Antonio Fagundes mergulha de cabeça no cinema com o projeto Maldito Benefício, comédia que ele produz com o dinheiro do próprio bolso, o que ele confessa ser "um risco monstruoso". O longa tem roteiro e direção de Leonardo Cortez (Down Quixote), e foi o escolhido, após anos de procura, como o projeto com o qual Fagundes testará um modelo de produção que usa há mais de 50 anos em suas produções teatrais.
Em entrevista ao O GLOBO, Antonio Fagundes falou sobre sua mais recente incursão no cinema. Maldito Benefício é uma comédia que joga luz sobre à burocracia e corrupção brasileiras. No longa, o ator vive Nelson, um idoso de baixa-renda que espera há tanto tempo por um transplante que se encontra à beira da morte. Ele aguarda um bom dinheiro da Previdência Social, o benefício seria milagroso para a situação financeira da família, mas só será pago dali a sete meses, e pode ser que Nelson não esteja mais vivo. Até que ele traça um plano caso venha a falecer antes do pagamento: simples, congela-se então o seu corpo para depois descongelá-lo no momento de receber o 'maldito benefício'.
Um outro modelo
A produção é tida pelo próprio Fagundes como um teste, em termos de modelo de produção. Ele importa a forma como faz teatro há muitos anos, contraindo dívidas e colocando o projeto de pé com o próprio dinheiro, para depois comercializar as peças, que devem pagar o que foi gasto. "Fiz dívidas (risos). Desde 1975 apostei nas minhas peças, consigo colocá-las no mercado de forma que se paguem e atendam as necessidades do público, sem abaixar o meu nível artístico e cultural."
Fagundes expõe as dificuldades de concretizar obras culturais no Brasil em um tempo razoável: "Um dia me perguntei como se faz cinema no Brasil e descobri que é o mesmo processo que as pessoas produzem teatro no Brasil: submetem o projeto ao órgão federal, esperam aprovação e a partir daí, busca-se uma empresa que dê o dinheiro. Claro que o patrocínio é urgente e necessário, especialmente em um país que não tem política cultural de Estado, em que as diretrizes sobre a cultura variam de governo para governo. Mas esta é uma jornada que pode levar quatro, cinco, seis anos."
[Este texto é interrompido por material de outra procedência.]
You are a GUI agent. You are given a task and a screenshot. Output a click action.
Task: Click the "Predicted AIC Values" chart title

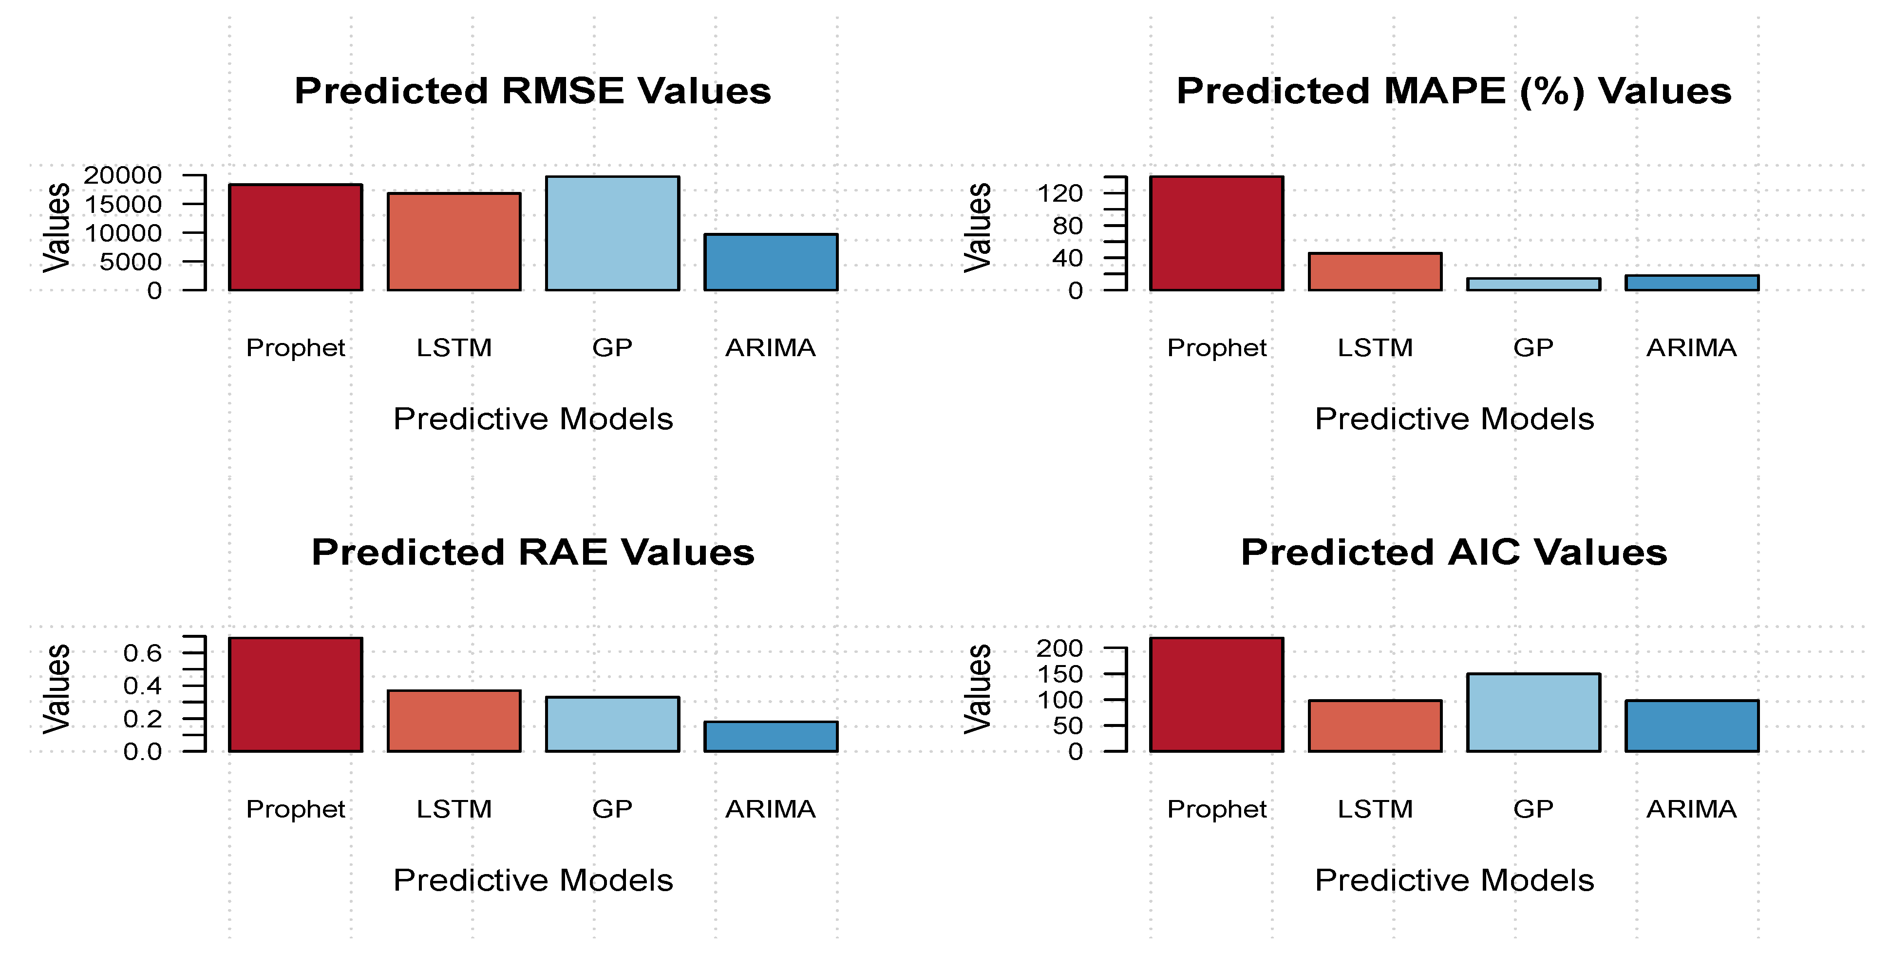click(1453, 552)
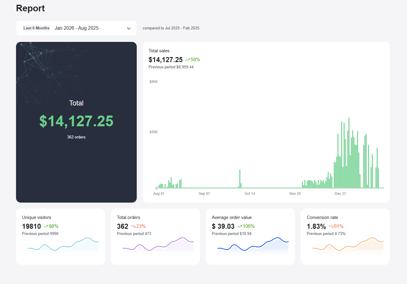Screen dimensions: 407x284
Task: Click the green upward trend arrow beside 58%
Action: pos(187,60)
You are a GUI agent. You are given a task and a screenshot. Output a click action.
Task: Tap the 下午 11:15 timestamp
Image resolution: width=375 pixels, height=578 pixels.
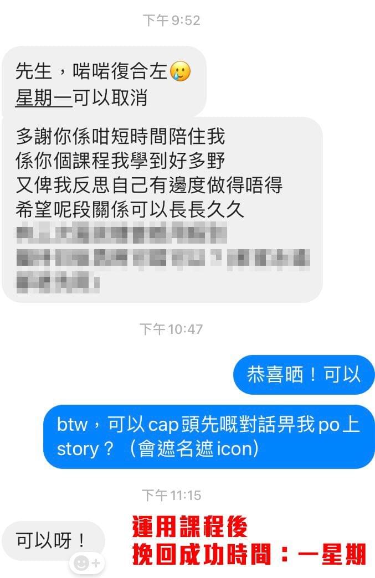pos(172,495)
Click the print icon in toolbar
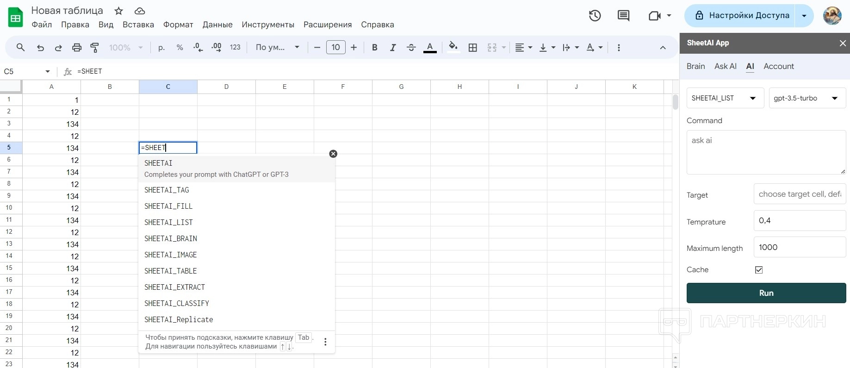The image size is (850, 368). (77, 48)
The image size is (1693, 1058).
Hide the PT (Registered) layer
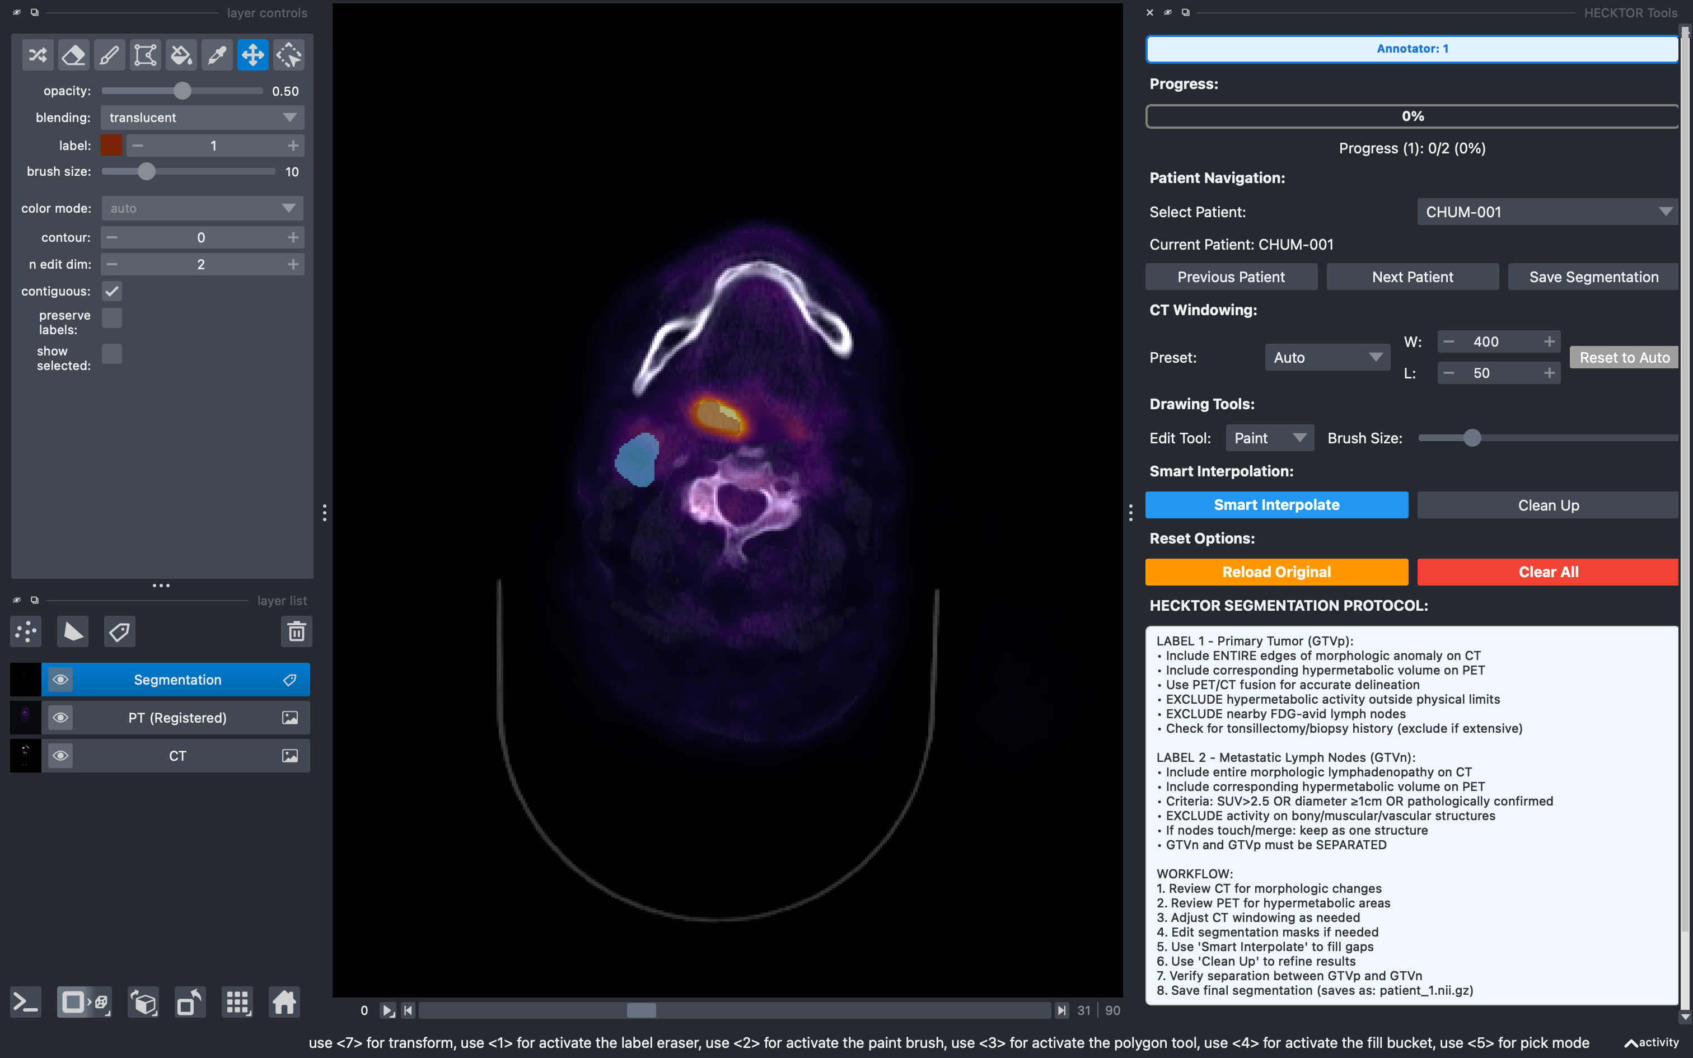[61, 717]
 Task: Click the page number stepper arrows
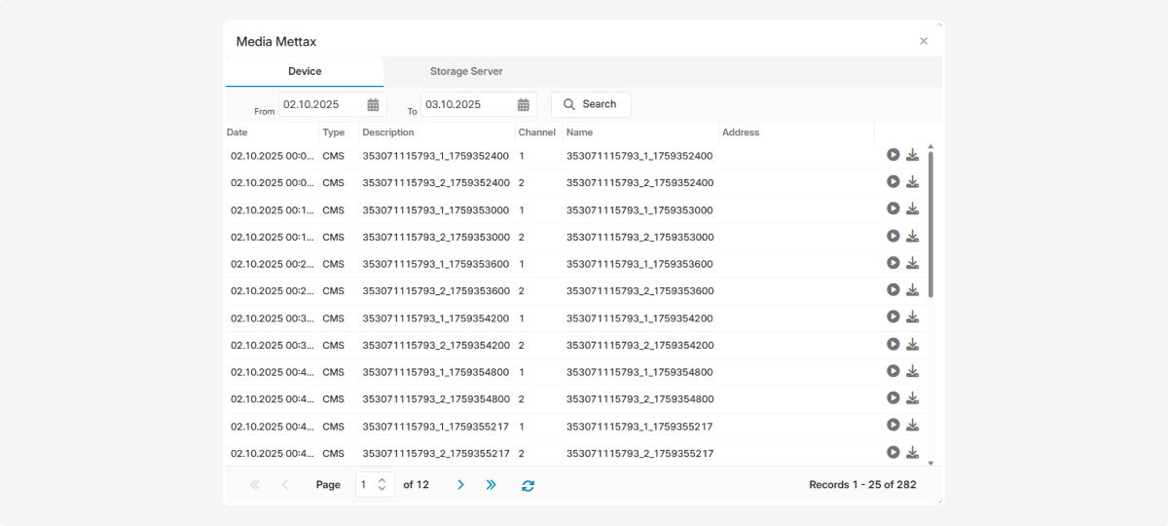tap(383, 484)
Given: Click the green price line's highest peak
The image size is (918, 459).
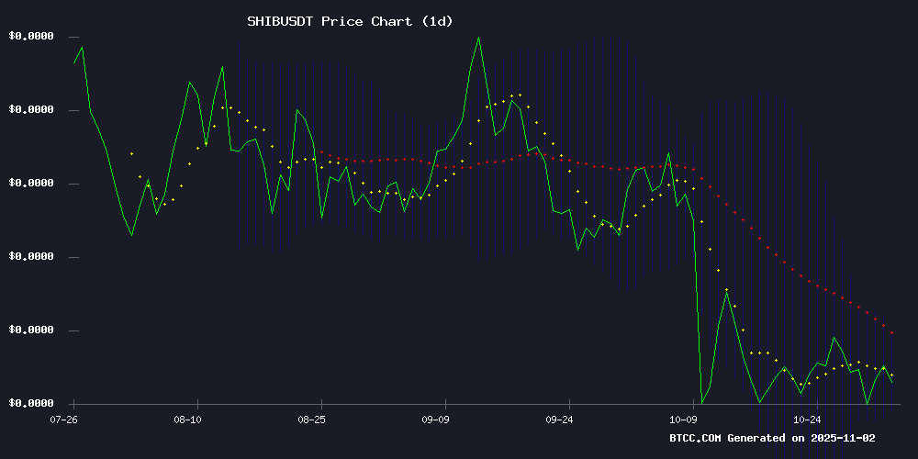Looking at the screenshot, I should pyautogui.click(x=478, y=38).
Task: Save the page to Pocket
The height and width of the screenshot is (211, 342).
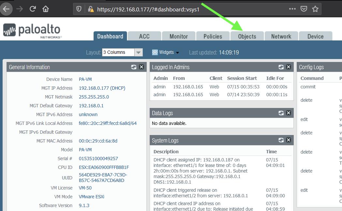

Maldito Benefício tenta driblar a burocracia e a espera angustiante da resposta de privados que concordem em conceder parte dos impostos à cultura. Desde que descobriu o roteiro de Leonardo Cortez até o início das filmagens, decorreram apenas dois meses.
Distribuição e exibição
Fagundes pontua que os problemas da indústria cinematográfica no Brasil vão muito além do financiamento: "São cerca de 3 mil salas de cinema em todo o país. Nos Estados Unidos são 50 mil. Os Estados Unidos produzem cerca de mil filmes por ano, no Brasil beiramos os duzentos. E mal conseguimos exibir os nossos filmes, porque a produção estrangeira ocupa pelo menos dois terços das salas. No outro terço que sobra, a gente consegue colocar nosso 'filmezinho' por uma, duas semanas. Temos que ter uma cota de tela para garantir a exibição do cinema nacional. Mas isso não é suficiente." Uma vez concluído o filme, o ator deverá enfrentar todos os obstáculos na distribuição e exibição da obra.
Quando questionado sobre como subverter essa lógica do mercado, o ator confessa: "Não tenho a menor ideia! Estou correndo um risco monstruoso. (risos) Mas ao menos estou tentando trazer para o cinema um modelo onde o risco existe. Sei que há potencial de mercado internacional, de circular o filme em festivais importantes, isso chama atenção dos distribuidores."